Sirius looked imploringly at James, as if expecting him to wave his arms around and yell, _just kidding!_ but was instead met with a helpless shrug, the only thing James could offer him. Lily placed both hands on the island and breathed a long, dragging breath.

“James, you’ve got to say yes. Whatever the logistical problems are, we’ll make them work—but I _cannot_ and _will not_ have my son taught Defense by Gilderoy Lockhart.” A bright flush exploded across her face as she spoke. “Gods, he’ll not learn a single thing! He’ll try to duel using _scourgify!”_

“Actually, that can be well effective in combat—Remus cast it once and I lost my footing in some newly present dish soap.”

“Not the point, Sirius.”

“Quite right. Apologies.”

James heaved a sigh, taking off his glasses to rub them nervously on his shirt. The idea was certainly exciting, and it wasn’t as if he never thought about teaching at Hogwarts one day; he just never expected it to come so quickly after Harry’s admittance. But… _Gilderoy Lockhart…_ the very thought of it made him shudder.

He didn’t like shuddering.

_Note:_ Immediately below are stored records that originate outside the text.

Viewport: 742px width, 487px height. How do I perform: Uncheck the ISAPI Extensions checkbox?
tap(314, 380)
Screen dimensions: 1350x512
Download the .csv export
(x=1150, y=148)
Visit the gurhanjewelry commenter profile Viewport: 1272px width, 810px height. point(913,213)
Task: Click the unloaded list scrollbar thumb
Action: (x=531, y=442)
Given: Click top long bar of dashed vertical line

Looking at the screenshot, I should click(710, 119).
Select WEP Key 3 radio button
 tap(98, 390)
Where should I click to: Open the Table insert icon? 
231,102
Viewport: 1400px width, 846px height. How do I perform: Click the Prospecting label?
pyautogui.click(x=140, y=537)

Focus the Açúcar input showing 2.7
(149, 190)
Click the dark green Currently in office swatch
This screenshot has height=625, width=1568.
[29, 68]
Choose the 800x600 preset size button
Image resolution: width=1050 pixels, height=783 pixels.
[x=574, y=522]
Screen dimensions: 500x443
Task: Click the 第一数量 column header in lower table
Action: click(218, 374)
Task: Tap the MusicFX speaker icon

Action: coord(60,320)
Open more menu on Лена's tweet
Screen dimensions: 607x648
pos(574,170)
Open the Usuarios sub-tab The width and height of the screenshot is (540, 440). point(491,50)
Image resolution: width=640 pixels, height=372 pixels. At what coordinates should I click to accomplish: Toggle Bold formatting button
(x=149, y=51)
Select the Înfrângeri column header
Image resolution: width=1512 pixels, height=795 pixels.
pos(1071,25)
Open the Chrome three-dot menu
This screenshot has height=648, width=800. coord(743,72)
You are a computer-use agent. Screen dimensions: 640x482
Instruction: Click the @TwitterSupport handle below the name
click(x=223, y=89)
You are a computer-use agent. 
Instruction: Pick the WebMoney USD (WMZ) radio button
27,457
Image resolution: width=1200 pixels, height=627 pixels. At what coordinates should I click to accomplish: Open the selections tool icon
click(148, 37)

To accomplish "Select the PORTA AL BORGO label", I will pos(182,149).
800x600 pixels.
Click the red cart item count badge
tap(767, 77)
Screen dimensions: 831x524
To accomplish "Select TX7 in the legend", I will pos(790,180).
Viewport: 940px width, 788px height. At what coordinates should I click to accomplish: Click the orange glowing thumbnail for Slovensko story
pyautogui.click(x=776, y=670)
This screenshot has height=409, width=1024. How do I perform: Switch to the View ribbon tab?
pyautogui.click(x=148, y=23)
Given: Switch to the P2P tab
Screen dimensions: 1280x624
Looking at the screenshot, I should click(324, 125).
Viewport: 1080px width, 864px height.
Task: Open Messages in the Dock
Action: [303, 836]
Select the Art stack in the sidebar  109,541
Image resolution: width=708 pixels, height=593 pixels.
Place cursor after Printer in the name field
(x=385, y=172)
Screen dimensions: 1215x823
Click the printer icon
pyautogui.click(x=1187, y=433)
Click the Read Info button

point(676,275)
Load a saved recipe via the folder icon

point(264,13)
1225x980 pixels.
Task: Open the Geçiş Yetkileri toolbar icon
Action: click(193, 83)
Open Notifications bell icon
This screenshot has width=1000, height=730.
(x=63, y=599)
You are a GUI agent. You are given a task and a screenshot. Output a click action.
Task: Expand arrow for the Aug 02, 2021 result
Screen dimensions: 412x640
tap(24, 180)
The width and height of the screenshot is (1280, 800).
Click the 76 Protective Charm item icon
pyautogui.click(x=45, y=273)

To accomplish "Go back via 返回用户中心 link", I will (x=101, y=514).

Potters didn’t _shudder_ , they _sh_ _one_.

“Alright, then,” he said, “I’d better start dusting off my textbooks.”

And so he sent Eleanor the Owl off with a good-luck pat and a hearty piece of meat for the trip, and he and Lily began negotiating the frequency of her visits to the castle. Sirius, in a bid of unhelpfulness that was relatively consistent with his character, declared his intention to make _Hot For Teacher_ tee shirts to sell with James’s face on them.

“You’re a ponce,” James said with a roll of his eyes.

“With pride,” replied Sirius.

September approached rapidly and with little warning after that. Before he knew it, James was ushering Harry out the door, levitating both his and James’s own bags behind them for the walk to the apparition point. It had been decided weeks prior that James and Lily would deposit Harry onto the train as they had the previous year, and he would follow shortly after by floo, securing himself a few extra hours with Lily before leaving for the castle.

And take advantage of those few extra hours they certainly did.

...Which brought him to this moment, about ten minutes after stepping out of Dumbledore’s fireplace, robes slightly crumped and smile bright, clutching a beaming twelve-year-old to his hip and trying valiantly to keep a homemade tart from slipping out of his grasp and onto the marble floor.

“Snuck away from the Great Hall to find me, did you?” James asked with a grin. Harry pulled back slightly to give him a sheepish look, and James recognized immediately the expression of, _please hold whilst I think_ _up an excuse_. He had perfected it, after all.

“Well,” said Harry sagely after a brief pause for calculation, “I wanted to make sure you still remembered the way to the Great Hall. It’s been a while since you were at school here, after all.”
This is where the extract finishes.